== DATA FOR THIS EXERCISE ==
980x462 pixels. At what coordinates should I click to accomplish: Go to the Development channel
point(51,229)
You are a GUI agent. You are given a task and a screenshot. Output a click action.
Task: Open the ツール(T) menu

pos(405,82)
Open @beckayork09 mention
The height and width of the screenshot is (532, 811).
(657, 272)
===
§ **PROBLEM DETAILS**
The listing above is to be transcribed in full, with no line omitted.

§ **RESULT BELOW**
980x462 pixels. At what coordinates should I click to accomplish: Go to the Development channel
point(51,229)
You are a GUI agent. You are given a task and a screenshot. Output a click action.
Task: Open the ツール(T) menu

pos(405,82)
Open @beckayork09 mention
The height and width of the screenshot is (532, 811).
(657, 272)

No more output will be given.